Once Passover and Easter have passed, the next holiday on the Hebrew calendar is Pentecost. This beautiful festival, shared by Jewish people and followers of Jesus the Messiah, has far-reaching implications for us all.
The Festivals of Israel
The Lord designed the festivals of Israel to focus the Israelites’ hearts and minds on various elements of His person and plan. The festivals also point to the coming of the Messiah — this is especially true of the seven great festivals outlined in the twenty-third chapter of Leviticus.
I believe Jesus Himself had these festivals in mind, along with other passages of Scripture, when He told the two disciples on the road to Emmaus,
“O foolish ones, and slow of heart to believe in all that the prophets have spoken! Ought not the Christ to have suffered these things and to enter into His glory?” And beginning at Moses and all the Prophets, He expounded to them in all the Scriptures the things concerning Himself. (Luke 24:25-27)
Passover is a prophetic portrait of the Lamb of God who takes away the sin of the world. The celebration of Unleavened Bread reminds us of the sinless nature of the Savior. The feast of First Fruits, which takes place on the Sunday after the Sabbath of Passover, speaks of the Messiah who would rise as the “first fruits” from among the dead.
The Fourth and Final Spring Festival
The final spring festival is called Shavuot, the Hebrew word for “sevens.” This is because Shavuot is to be observed on the fiftieth day after Passover, after “seven sevens” — that is, seven weeks — have passed. In Christian tradition, the festival is called Pentecost, which is related to the Greek word for fifty.
At Shavuot, the Israelites were to offer the first of the grain harvest. This was symbolized by the offering of two leavened loaves of bread (Lev. 23:17). The festival was a day of thanksgiving to God, who had faithfully completed what He had begun—bringing forth a harvest to be enjoyed by His people.
Pentecost and Jewish Life
There are many Jewish traditions associated with Pentecost. Tradition says that King David was born and died on the day of Pentecost, and that Ruth took on the yoke of the Law on this holiday. In fact, the entire book of Ruth is read in the synagogue on Pentecost, or Shavuot, to honor this tradition.
One of the Hebrew titles for the holiday is Zman Matan Torah—”the season of the giving of the Law,” as the rabbis believed that the Torah was given on the day of Pentecost. We eat special holiday bread shaped like a ladder—a reminder of the Jewish tradition that Moses climbed a ladder to heaven to receive the Law.

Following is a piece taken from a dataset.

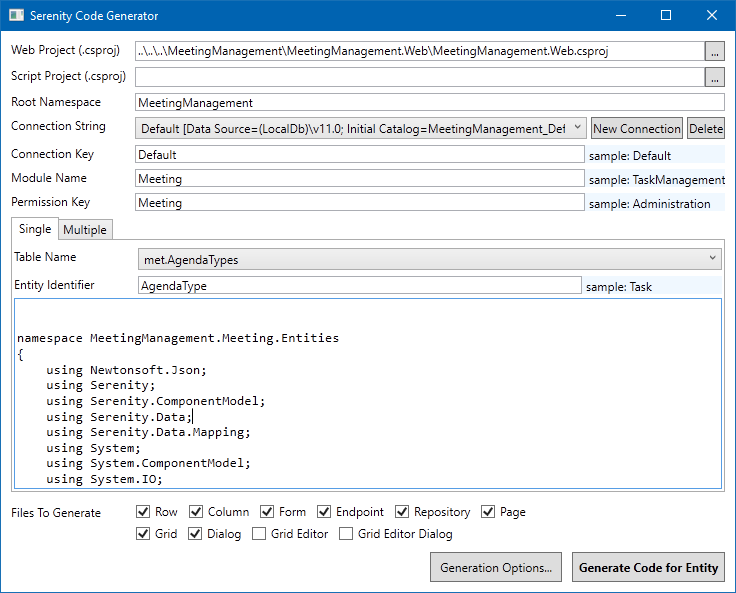This screenshot has width=736, height=593.
Task: Expand the Connection String dropdown
Action: pos(578,128)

Shavuot and Pentecost: the Fulfillment!
If Passover was fulfilled in the death of the Lamb of God, and First Fruits was fulfilled in His resurrection, then how was the festival of Shavuot fulfilled by Messiah? In the second chapter of Acts, we see this festival fulfilled in some remarkable ways. It is no coincidence that God selected this Jewish festival as the day when He sent His Holy Spirit!

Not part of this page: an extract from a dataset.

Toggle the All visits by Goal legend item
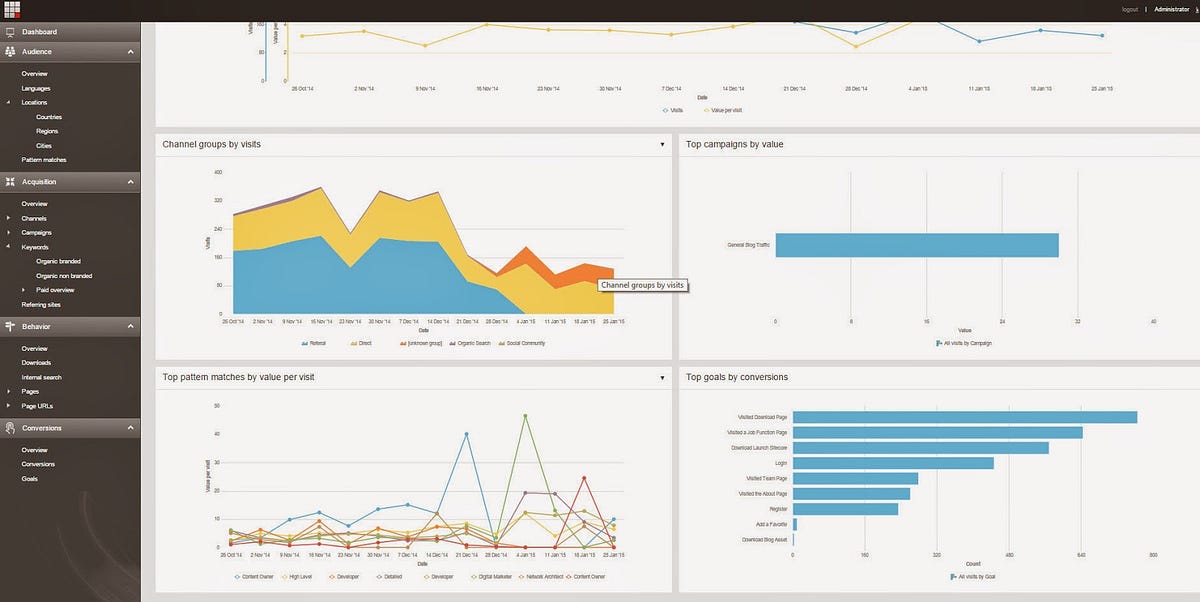Screen dimensions: 1200x602 tap(973, 576)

The 120 disciples had gathered together to pray and focus on God’s work. They were waiting in obedience to Jesus’ command (Acts 1:4-5) and also because no work was to be done during Shavuot (Lev. 23:21). God blessed their obedience in a powerful way. The presence and power of the Holy Spirit fell upon the disciples on the fiftieth day after Passover. It was a new revelation, given on Pentecost in fulfillment of God’s promises to pour out His Spirit in the last days! (Joel 2)
According to rabbinic tradition, the soul of every Jew throughout history was present at Mount Sinai when the Law was given, and each person heard the giving of the Law in their own native tongue.

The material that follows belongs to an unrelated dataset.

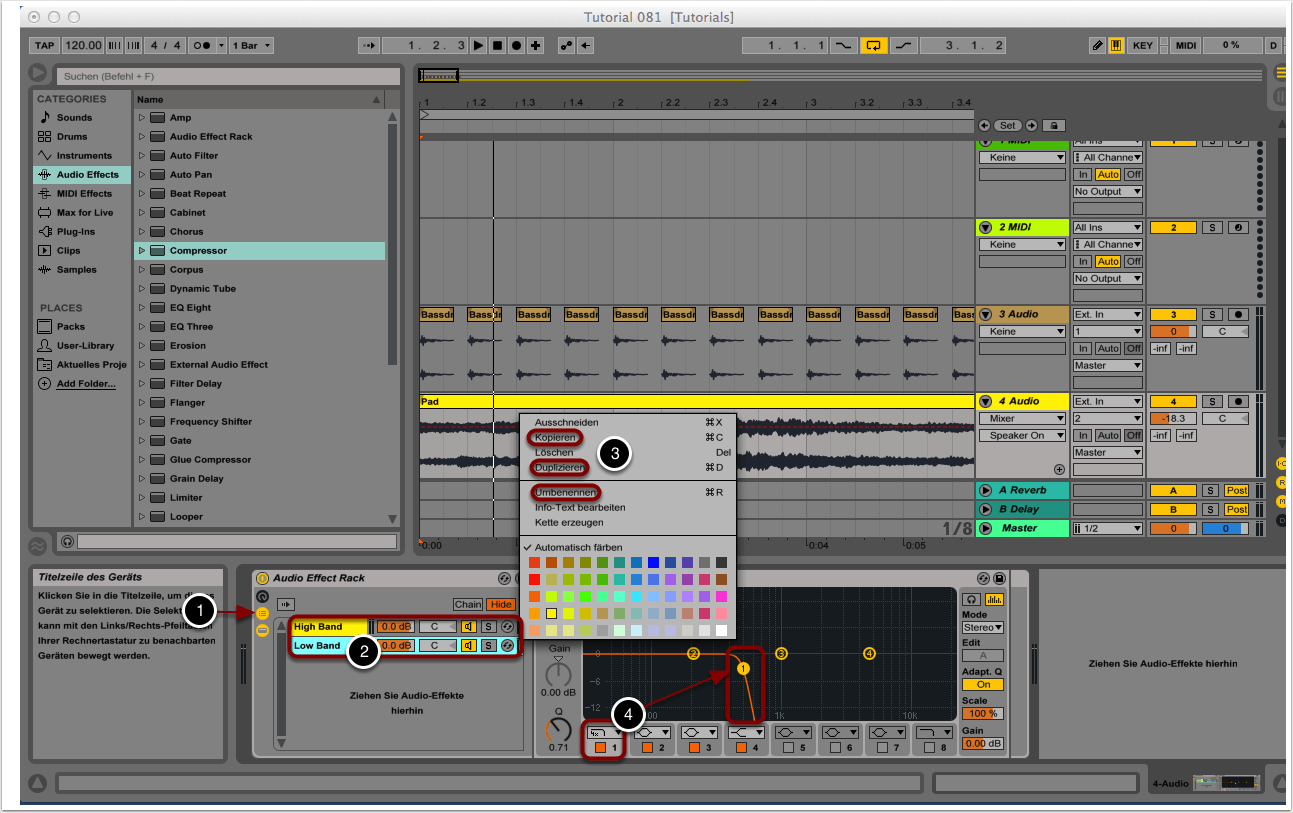Expand the Compressor folder in the browser
The image size is (1293, 813).
[142, 250]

When the Holy Spirit was given at Pentecost, fifty days after Jesus the Messiah died for our sins, those who listened to the disciples’ preaching heard this new revelation in their own native languages. Can you imagine what it would have been like to be present at this new Pentecost?
The Rest of the Harvest
The Messianic fulfillment does not end there!
As I mentioned above, the Israelites were to offer two loaves of leavened bread to the Lord at Shavuot—a symbol of presenting our lives to the Lord, who provides the harvest. The harvest also represents the people who come to faith in Messiah—and it is our joy to offer our lives to the Lord and continue working in His fields until He returns!
Some suggest that there is even further significance to the two loaves — that they symbolize Jews and Gentiles coming together in the unity of the Spirit to work together, hand in hand and arm in arm for Jesus — until He comes again!
Jews and Gentiles have been brought together through the miracle of Pentecost, and we share a common calling to reach the world for Jesus. Together, empowered by the Holy Spirit, we have a common mission — to bring the Good News of Jesus the Messiah to the Jew first and also to the Gentile! (Romans 1:16)
Thank you for your prayers and faithful support for Chosen People Ministries as we share the Gospel with Jewish people around the globe until our Messiah returns.
Happy Shavuot/Pentecost — and may the Lord fill you with the power of His presence!